NSAID are useful adjuncts in the treatment of post-surgical pain in a variety of species. Decreasing inflammation following surgery or trauma can greatly improve analgesia. A significant advantage of NSAID over other analgesics is that an owner can easily administer them for several days after the animal has been discharged from the hospital. NSAID are also readily available, have a relatively long duration of action, and are generally inexpensive. NSAID have long been used to decrease inflammation and provide analgesia and should be considered as part of the analgesic plan provided the animal does not have pre-existing renal, hepatic, coagulation, or GI problems. NSAID should be administered only to well hydrated animals. Corticosteroids also reduce inflammation and provide analgesia. Corticosteroids are used less frequently in the postoperative period due to the potential for decreasing immune function and due to other well-known side effects (eg, immune suppression, polyphagia, polydipsia, polyuria) following repeated dosing. Corticosteroids and NSAID should not be administered concurrently.

3) α ₂ - agonists

Xylazine, medetomidine, detomidine, and romifidine are potent analgesics. α₂-Agonists are used in large animals for standing restraint that includes analgesia and sedation, although there is evidence to suggest that the sedation lasts longer than the analgesia.
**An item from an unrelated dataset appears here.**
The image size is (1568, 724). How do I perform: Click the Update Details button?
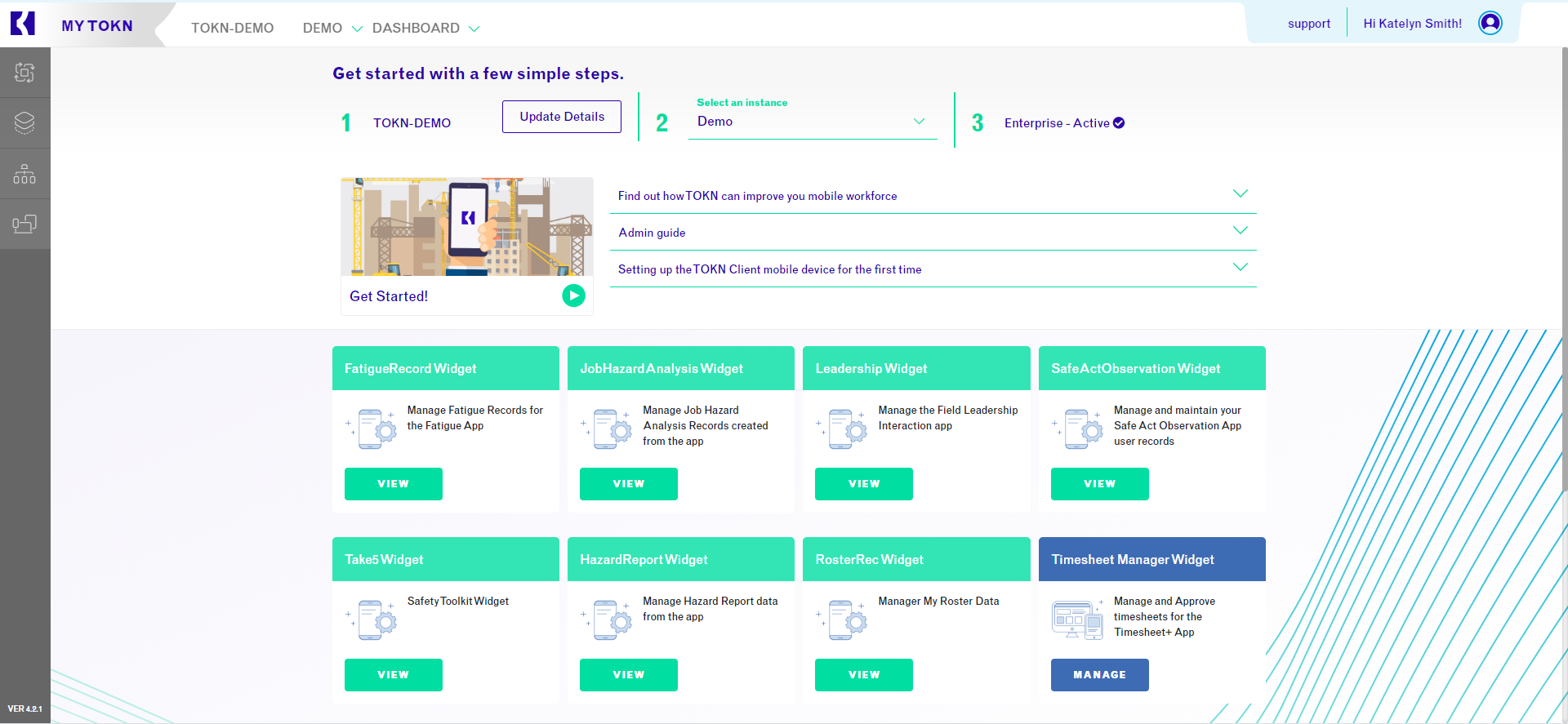(x=562, y=117)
Combination therapy of α₂ -agonists and opioids induces profound analgesia and sedation that is additive or synergistic as compared with the effects of either drug alone. α₂-Agonists are used as part of multimodal analgesia in the peri-operative period in many species. Notwithstanding the beneficial analgesic properties, many practitioners are uncomfortable with the use of these drugs for maintenance of analgesia following surgery or trauma due to the deep sedation that accompanies analgesic doses of the α₂ -agonists in small animals and the potential for excessive sedation and ataxia in large animals. Xylazine and medetomidine may be reversed in small animals following surgery to hasten recovery and minimize cardiopulmonary depression. Once reversed, however, these drugs provide no analgesia. α₂ -Receptors play an important role in the modulation of pain by the CNS. They may be used to induce analgesia when administered as anaesthetic premedications (pre-emptive analgesia) and may be used to supplement postoperative analgesia. Postoperatively, much lower doses of α₂-agonists are generally used than would be required preoperatively.

4) Ketamine

Ketamine has long been known to provide excellent superficial analgesia but rather poor visceral analgesia. Recently, interest in ketamine has increased because of its potential role in preventing wind-up (sensitization) of central nociceptive pathways. Ketamine is an antagonist of the excitatory neurotransmitter glutamate at the N-methyl-D-aspartate (NMDA) receptors in the spinal cord and brain. Inhibition of the NMDA receptors prevents or decreases exaggerated pain states in laboratory animals and people. Thus, ketamine may be incorporated into the anaesthetic protocol to prevent the development of exaggerated or chronic pain states.